Method 4 – Bottom-Up DP (Tabulation)

Intuition

The bottom-up dynamic programming approach builds a solution by solving smaller subproblems first and using their results to solve larger ones. We fill a DP table where each cell represents the longest palindromic subsequence for a substring, and then reconstruct the actual subsequence from the table.
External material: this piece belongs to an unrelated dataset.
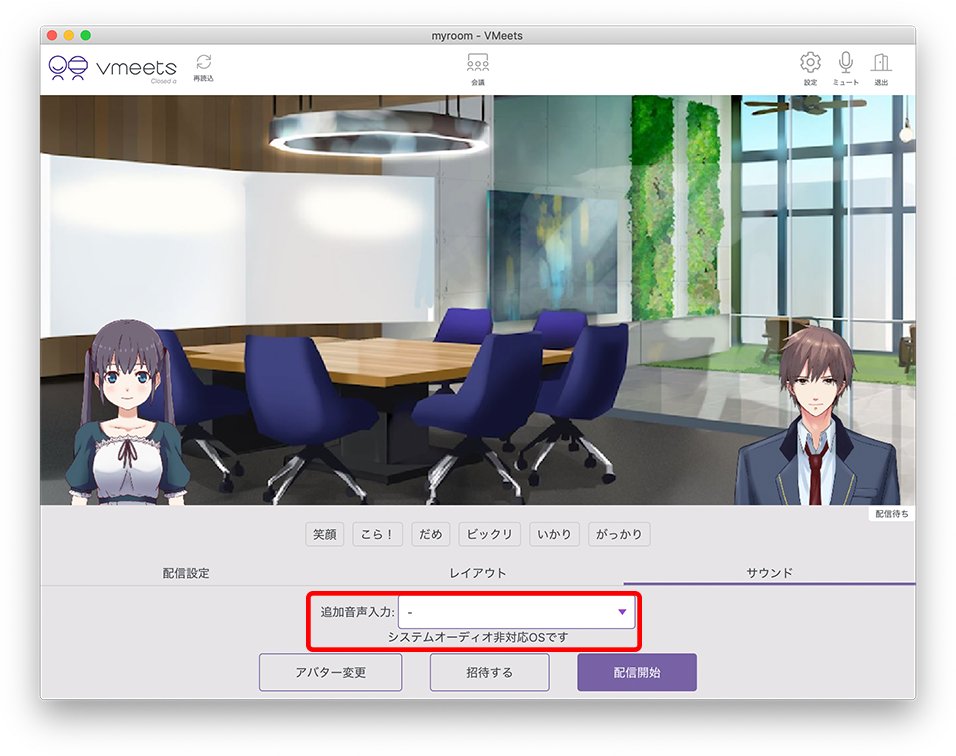
Task: Activate the だめ expression button
Action: click(x=430, y=534)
This method is efficient and avoids recursion stack overhead.

Approach

  1. Create a DP table dp where dp[i][j] stores the length of the longest palindromic subsequence between indices i and j.
  2. Initialize all dp[i][i] to 1 (single characters are palindromes).
  3. Fill the table for substrings of increasing length:
    • If s[i] == s[j], set dp[i][j] = dp[i+1][j-1] + 2.
    • Otherwise, set dp[i][j] = max(dp[i+1][j], dp[i][j-1]).
  4. To reconstruct the subsequence, start from dp[0][n-1] and trace back through the table, adding matching characters to the result.
  5. Use examples to illustrate how the table is filled and how the subsequence is built.

Example Dry Run

For s = "agbdba", the DP table is filled as follows:

  • All diagonals are 1 (single characters).
  • For length 2, compare pairs and fill accordingly.
  • For longer substrings, use previously computed values.
  • The final answer is built by tracing back from dp[0][n-1].

Code

 1
 2
 3
 4
 5
 6
 7
 8
 9
10
11
12
13
14
15
16
17
18
19
20
21
22
23
24
25
26
27
28
29

def longest_palindromic_subsequence_dp(s: str) -> str:
    n = len(s)
    dp = [[0] * n for _ in range(n)]
    for i in range(n):
        dp[i][i] = 1
    for length in range(2, n+1):
        for i in range(n-length+1):
            j = i + length - 1
            if s[i] == s[j]:
                dp[i][j] = dp[i+1][j-1] + 2 if length > 2 else 2
            else:
                dp[i][j] = max(dp[i+1][j], dp[i][j-1])
    # Reconstruct the subsequence
    res = []
    i, j = 0, n-1
    while i <= j:
        if s[i] == s[j]:
            if i == j:
                res.append(s[i])
            else:
                res.insert(len(res)//2, s[i])
                res.insert(len(res)//2+1, s[j])
            i += 1
            j -= 1
        elif dp[i+1][j] > dp[i][j-1]:
            i += 1
        else:
            j -= 1
    return ''.join(res)
 1
 2
 3
 4
 5
 6
 7
 8
 9
10
11
12
13
14
15
16
17
18
19
20
21
22
23
24
25
26
27
28
29
30
31
32
33
34
35
36
37
38

class Solution {
    public String longestPalindromicSubsequenceDP(String s) {
        int n = s.length();
        int[][] dp = new int[n][n];
        for (int i = 0; i < n; i++) dp[i][i] = 1;
        for (int len = 2; len <= n; len++) {
            for (int i = 0; i + len - 1 < n; i++) {
                int j = i + len - 1;
                if (s.charAt(i) == s.charAt(j)) {
                    dp[i][j] = len == 2 ? 2 : dp[i+1][j-1] + 2;
                } else {
                    dp[i][j] = Math.max(dp[i+1][j], dp[i][j-1]);
                }
            }
        }
        // Reconstruct the subsequence
        StringBuilder left = new StringBuilder();
        StringBuilder right = new StringBuilder();
        int i = 0, j = n - 1;
        while (i <= j) {
            if (s.charAt(i) == s.charAt(j)) {
                if (i == j) {
                    left.append(s.charAt(i));
                } else {
                    left.append(s.charAt(i));
                    right.insert(0, s.charAt(j));
                }
                i++;
                j--;
            } else if (dp[i+1][j] > dp[i][j-1]) {
                i++;
            } else {
                j--;
            }
        }
        return left.append(right).toString();
    }
}

Complexity

  • ⏰ Time complexity: O(N^2) — Filling the DP table and reconstructing the subsequence both take quadratic time.
  • 🧺 Space complexity: O(N^2) — The DP table uses quadratic space.